▸ **Task directions**: What you should end up with is an exact copy of the lines from the one holding "Given: View the 30 reactions count" through the last line of the entries below, both included, and nothing else; leave every picture out.

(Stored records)
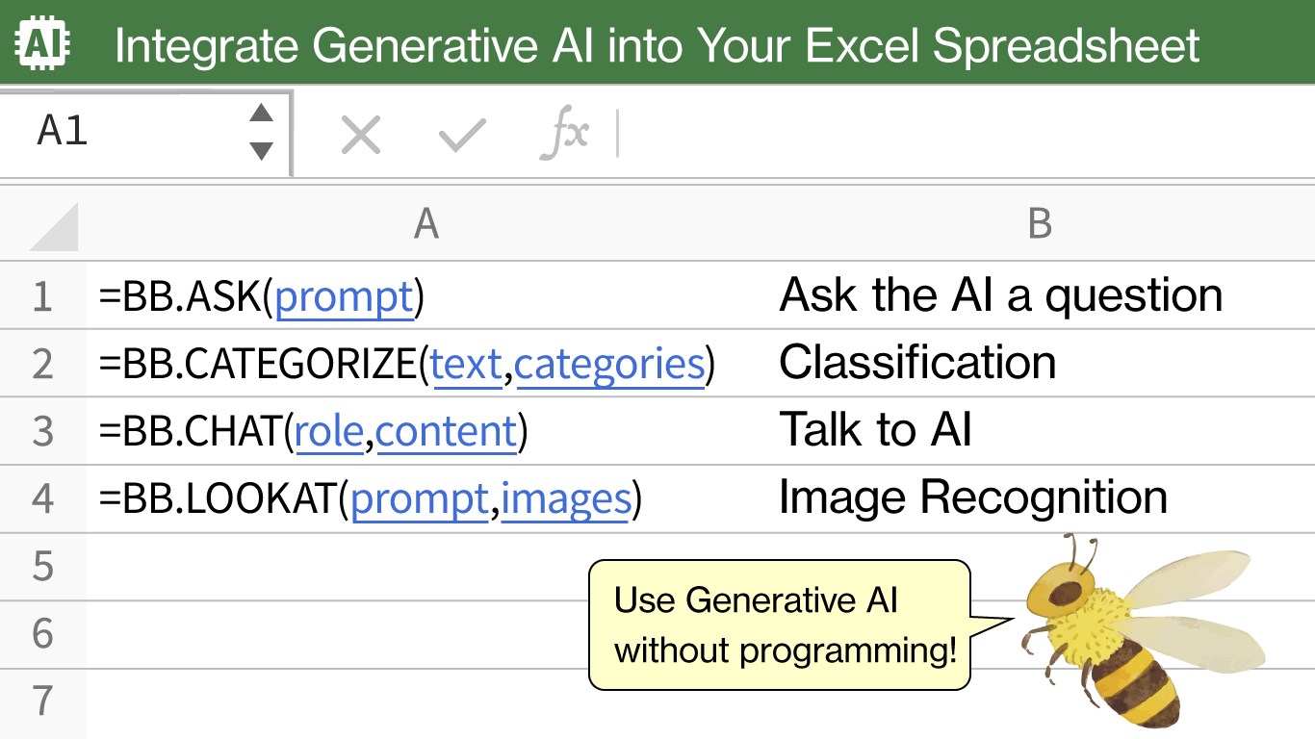Select row 5 header
1315x739 pixels.
[x=42, y=567]
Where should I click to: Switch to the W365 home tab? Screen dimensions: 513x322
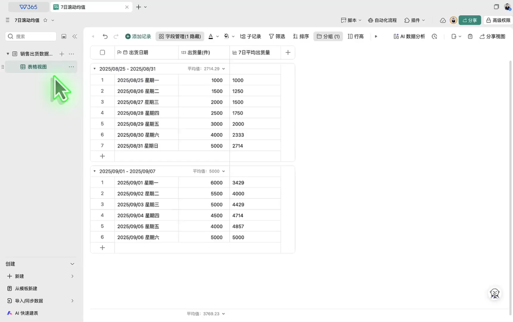point(28,7)
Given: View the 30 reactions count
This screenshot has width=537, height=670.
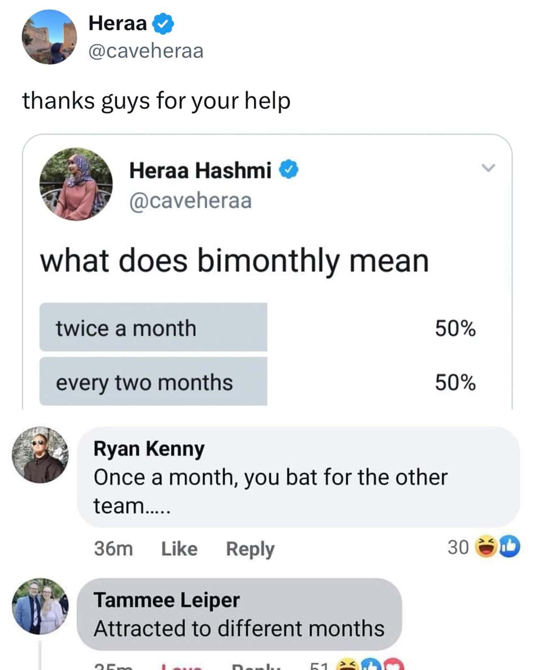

▸ **Task answer**:
Given: View the 30 reactions count
This screenshot has width=537, height=670.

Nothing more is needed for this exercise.